Burpee specifies the fertilizer per given area already, It mentions fhat half a cup should be applied tp 10 SQAURE feet, which is the area. So a width of a 10 feet row would 1 foot, so you may want to revise your statement at 8:31
The 3 stage Fox Farm organic liquid fertilizers are completely amazing for vegetable gardens and especially tomatoes, they also are like an emergency room in a bottle for any plants that are not looking their best. The products are designed for cannabis cultivation but work so great for tomatoes as well.
It takes experience to grow with these products. Just have to learn how how to grow with them. I've over used them and under used them. I've chosen one product to stick with and have learned how to use it for the most part to produce pretty nice gardens. But we must always be working to make our soil better.

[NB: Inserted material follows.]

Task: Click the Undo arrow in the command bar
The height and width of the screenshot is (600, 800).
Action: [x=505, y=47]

This was really an interesting video. I would like to see an experiment with half the tomato plants using the organic fertilizer and half the plants using the synthetic Miracle Grow and see which one does better.

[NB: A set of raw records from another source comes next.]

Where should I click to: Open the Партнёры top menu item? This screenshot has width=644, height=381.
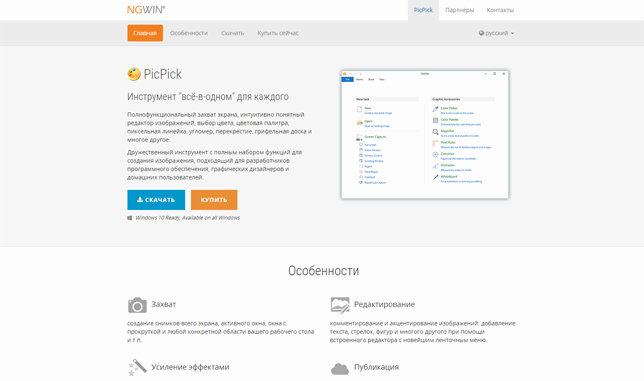tap(459, 10)
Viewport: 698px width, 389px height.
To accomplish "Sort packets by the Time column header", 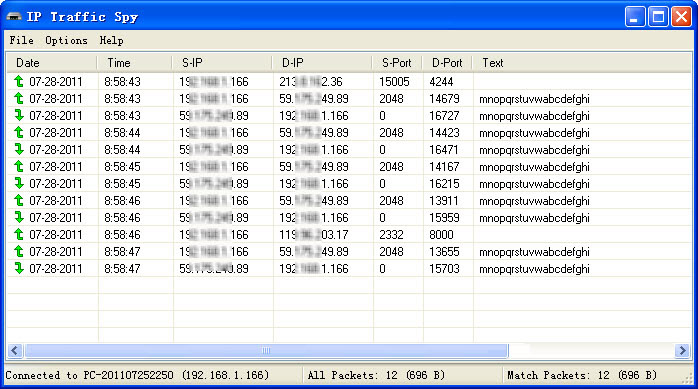I will click(x=134, y=63).
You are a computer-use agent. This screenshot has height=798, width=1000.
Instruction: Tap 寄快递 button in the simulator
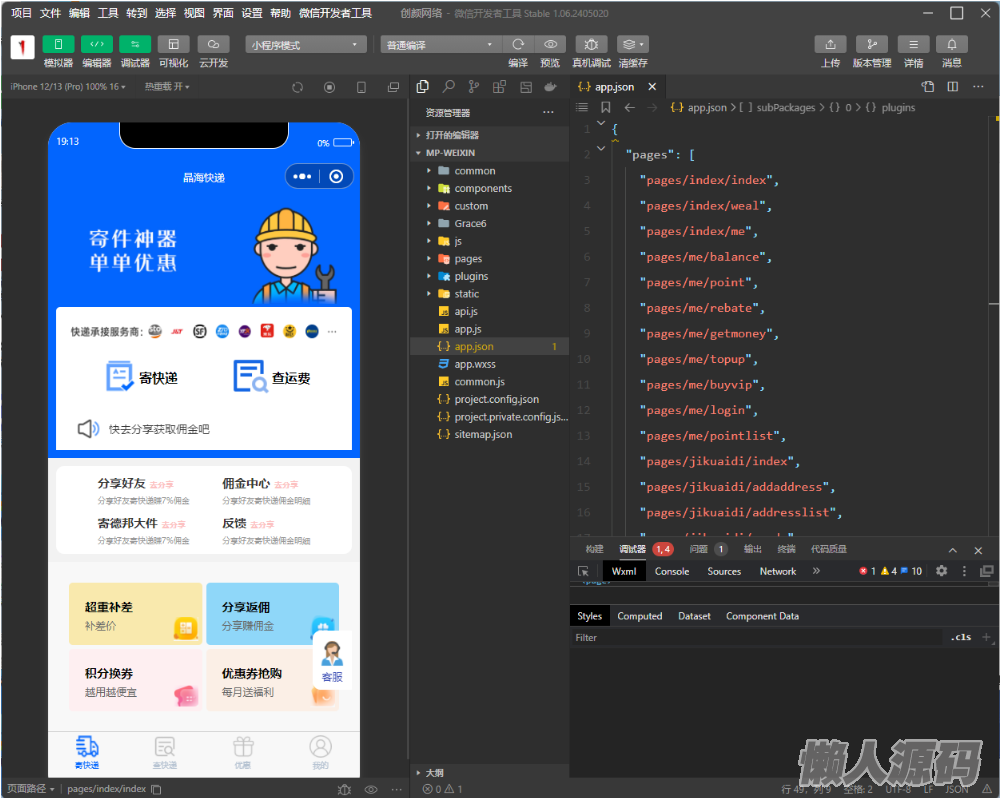point(142,377)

I use tomato feed on all my perennial flowers in containers and annual flowers in containers once a week. I have a glasshouse and grow cherry tomatoes in containers which I feed once a week. The tomato feed I use has a NPK of 6-3-9 and flowers and tomatoes seem to be happy.
This is a really good video. There’s no way to know how much fertilizer to add to your soil unless you find out what’s already in your soil. This means you have to have a soil test done. Plus, as Robert always says, your plants take what they need from the soil.

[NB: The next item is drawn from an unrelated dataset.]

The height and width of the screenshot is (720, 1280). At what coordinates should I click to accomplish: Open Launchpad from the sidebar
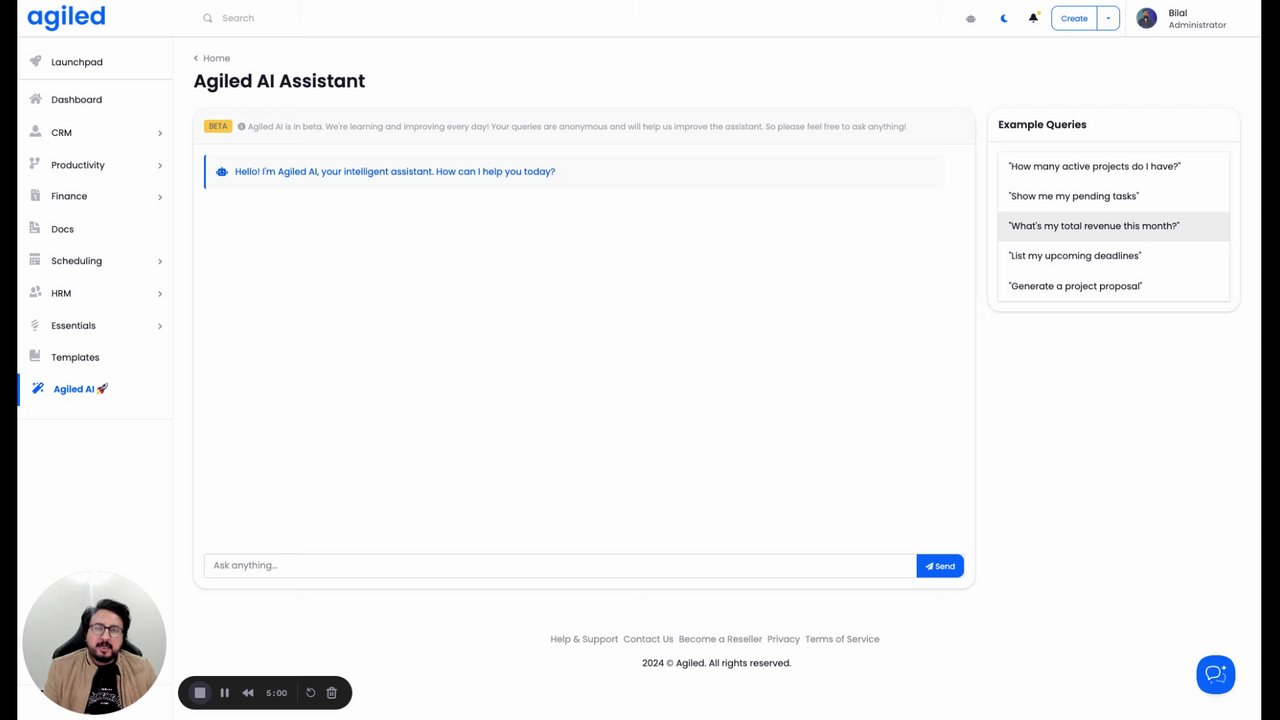[76, 62]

I use commercial hydroponic nutrient recipes for my baseline tomato plants. However, for my garden tomatoes in compost, i add volatile nutrients to tapwater to PPM concentration about 50% of my hydroponic setup PPM. As you mention, nitrogen is volatile, more so than P or K. Also, compost has nutrients. The compost tomatoes always do better than the hydro ones,😂
I use 30-10-10 when plant is 8” and to grow Tom, peppers, ones a week for a month and 2 weeks in zone 7a.
And now I’ll switch to 18-18-21 or from miracle grow both fertilizers, it works just fine to me.
Thank you for this information.
I feel like there’s a positive correlation between the length of one’s growing season and the need to use fertilizer. The shorter your season, the more of a boost you need to give your annuals. But the converse is also true to an extent. In general, we could probably use a little less fertilizer overall, especially for something like a kitchen garden which is probably what 95% of people on here have. Not some huge operation where you’re trying to squeeze every ounce of productivity out of the soil.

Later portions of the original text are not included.